**Exercise input**:
=== Section Start ===

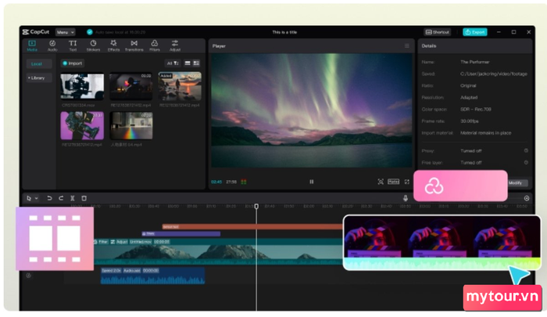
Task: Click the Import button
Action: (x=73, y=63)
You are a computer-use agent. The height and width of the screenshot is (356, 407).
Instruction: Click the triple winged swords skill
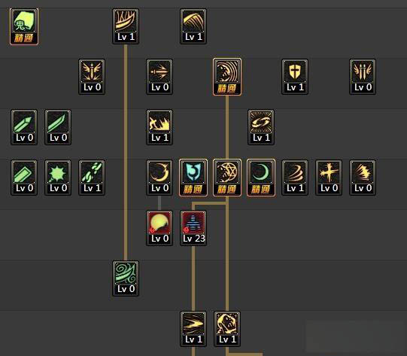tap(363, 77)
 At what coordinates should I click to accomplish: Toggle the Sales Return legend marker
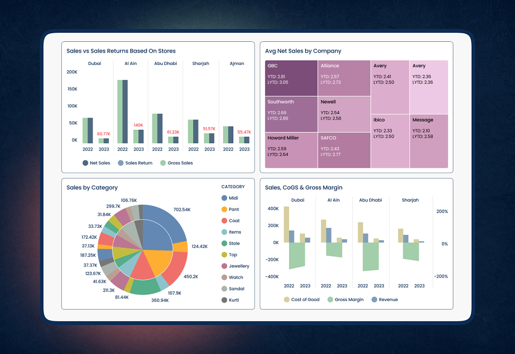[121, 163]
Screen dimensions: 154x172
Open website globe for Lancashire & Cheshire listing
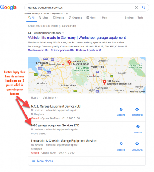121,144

=== Section End ===
=== Section Start ===

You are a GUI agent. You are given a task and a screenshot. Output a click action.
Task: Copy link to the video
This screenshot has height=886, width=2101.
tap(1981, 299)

=== Section End ===

**Problem to solve**:
Search the entries for the word "agent". Copy every line where it occurs.

**Answer box**:
You are a computer-use agent. The height and width of the screenshot is (356, 407).
You are a GUI agent. You are given a task and a screenshot. Output a click action.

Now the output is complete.